Hi Users (or probably Dan),
I'm a "medium level" user, where I've used Kaldi for data generation at word/phone level and have converted to sausages, etc, but don't intimately understand how to build my own models. Spent an hour going through past papers/kaldi models/ and searched past forum questions before posting this.
Is there anything as straightforward to use for ASR as Aspire (e.g. download and run)? And ideally something trained on a larger vocabulary (so lower WER).

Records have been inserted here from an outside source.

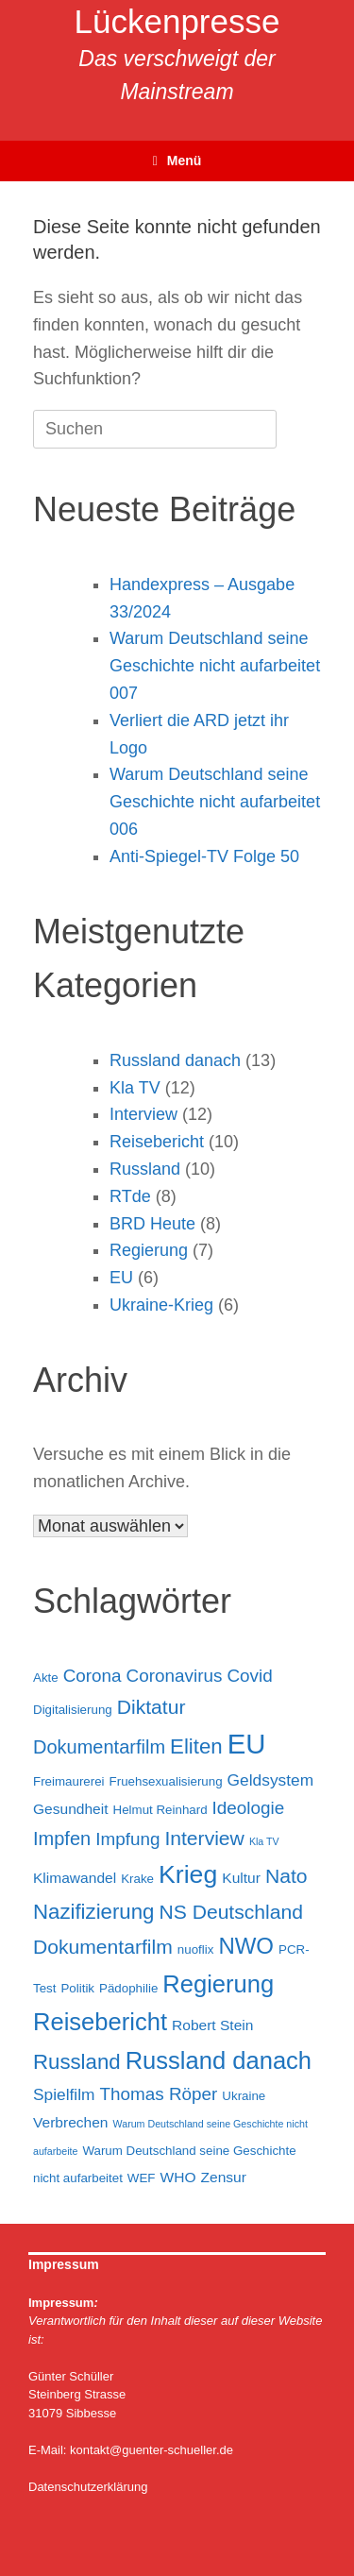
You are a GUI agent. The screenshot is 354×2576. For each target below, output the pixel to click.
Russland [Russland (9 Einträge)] (77, 2062)
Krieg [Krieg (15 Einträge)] (188, 1874)
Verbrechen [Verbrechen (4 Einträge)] (71, 2122)
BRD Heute (152, 1223)
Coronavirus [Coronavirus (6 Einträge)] (174, 1676)
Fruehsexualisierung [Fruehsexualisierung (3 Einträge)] (166, 1781)
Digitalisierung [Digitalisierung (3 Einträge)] (72, 1710)
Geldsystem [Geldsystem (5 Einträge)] (270, 1780)
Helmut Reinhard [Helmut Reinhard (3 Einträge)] (160, 1810)
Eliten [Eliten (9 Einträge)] (196, 1746)
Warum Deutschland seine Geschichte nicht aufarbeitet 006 (215, 802)
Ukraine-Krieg (161, 1305)
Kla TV (135, 1087)
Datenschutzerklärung (87, 2487)
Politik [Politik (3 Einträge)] (77, 1988)
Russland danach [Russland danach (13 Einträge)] (219, 2060)
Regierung (149, 1250)
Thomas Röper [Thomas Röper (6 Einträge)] (159, 2094)
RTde (130, 1196)
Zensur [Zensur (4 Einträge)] (223, 2177)
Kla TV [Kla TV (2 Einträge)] (264, 1841)
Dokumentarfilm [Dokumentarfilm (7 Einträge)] (99, 1747)
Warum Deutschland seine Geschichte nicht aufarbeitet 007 (215, 666)
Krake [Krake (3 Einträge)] (137, 1879)
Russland (145, 1169)
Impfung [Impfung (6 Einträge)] (127, 1839)
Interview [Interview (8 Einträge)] (204, 1838)
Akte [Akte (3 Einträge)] (46, 1677)
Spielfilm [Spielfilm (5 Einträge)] (63, 2094)
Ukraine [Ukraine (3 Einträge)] (243, 2096)
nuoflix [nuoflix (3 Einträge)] (195, 1949)
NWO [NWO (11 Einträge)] (246, 1945)
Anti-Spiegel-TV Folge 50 (204, 856)
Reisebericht (157, 1141)
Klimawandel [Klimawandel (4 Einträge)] (74, 1878)
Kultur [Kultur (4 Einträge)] (241, 1878)
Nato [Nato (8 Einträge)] (286, 1876)
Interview (143, 1114)
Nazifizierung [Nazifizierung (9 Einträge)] (93, 1912)
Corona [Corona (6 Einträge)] (92, 1676)
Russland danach (175, 1060)
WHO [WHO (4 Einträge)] (178, 2177)
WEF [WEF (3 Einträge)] (141, 2178)
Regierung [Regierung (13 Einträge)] (218, 1984)
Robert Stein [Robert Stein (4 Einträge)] (212, 2025)
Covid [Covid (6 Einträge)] (249, 1676)
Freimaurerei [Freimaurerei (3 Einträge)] (69, 1781)
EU (121, 1277)
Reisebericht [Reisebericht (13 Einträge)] (100, 2021)
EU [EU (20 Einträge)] (247, 1743)
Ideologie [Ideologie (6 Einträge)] (248, 1808)
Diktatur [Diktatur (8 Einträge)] (151, 1707)
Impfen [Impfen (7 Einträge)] (62, 1838)
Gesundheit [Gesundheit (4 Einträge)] (71, 1809)
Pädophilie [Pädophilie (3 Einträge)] (128, 1988)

I define straightforward as, where I can run cmd.sh and path.sh and then run the below with the appropriate exp files. Or maybe change parameters slightly.
online2-wav-nnet3-latgen-faster \
--online=false \
--do-endpointing=false \
--frame-subsampling-factor=3 \
--config=exp/tdnn_7b_chain_online/conf/online.conf \
--max-active=7000 \
--beam=15.0 \
--lattice-beam=6.0 \
--acoustic-scale=1.0 \
--word-symbol-table=exp/tdnn_7b_chain_online/graph_pp/words.txt \
exp/tdnn_7b_chain_online/final.mdl \
exp/tdnn_7b_chain_online/graph_pp/HCLG.fst \
'ark:echo utterance-id1 utterance-id1|' \
'scp:echo utterance-id1 {file_name_wav}|' \
'ark,t:{file_name_lat}'
(Alternatively, would there be hyperparameters to tweak in the above that would lead to NOTABLY different transcription results, either better or worse)
Logical candidates seems like LibriSpeech and Ted-Lium, but:
The LibriSpeech model downloads as a .dms file and doesn't seem to be the same thing.
Ted-Lium is missing the exp folder
Thank you!